Emerging growth company ☐
If an emerging growth company, indicate by check mark if the registrant has elected not to use the extended transition period for complying with any new or revised financial accounting standards provided pursuant to Section 13(a) of the Exchange Act. ☐
Item 5.03 Amendments to Articles of Incorporation or Bylaws; Change in Fiscal Year.

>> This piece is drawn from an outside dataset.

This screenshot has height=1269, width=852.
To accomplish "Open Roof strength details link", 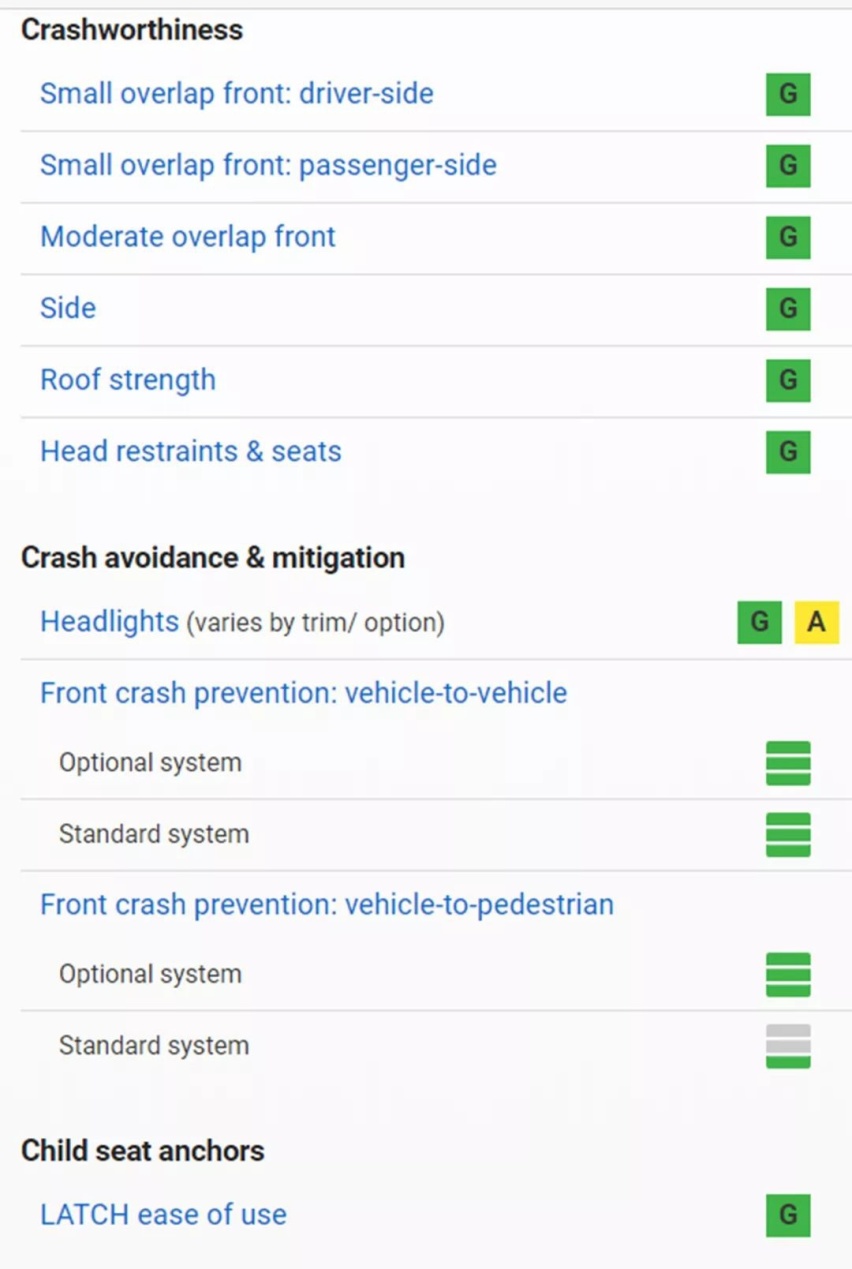I will point(128,380).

As reported in the Form 8-K filed on May 31, 2022, the shareholders of First Northwest Bancorp (the “Company”) approved Amended and Restated Articles of Incorporation (the “Restated Articles”) on May 24, 2022. The changes approved by the shareholders amended subparagraph B of Article VI to provide for annual election of all directors instead of a classified board of directors. The approved changes also updated the Restated Articles to reflect current provisions of the Washington Business Corporation Act (the “WBCA”) and revised the language used to include gender-neutral titles and references. Finally, the approved proposal amended Article IX (now Article VIII) regarding advance notice of shareholder proposals and nominations of individuals for election as directors to delete the reference to giving 100 days’ advance notice of the annual meeting date, instead including language similar to the rules adopted by the Securities and Exchange Commission concerning shareholder proposals, and to require shareholders to provide additional information in connection with shareholder nominations.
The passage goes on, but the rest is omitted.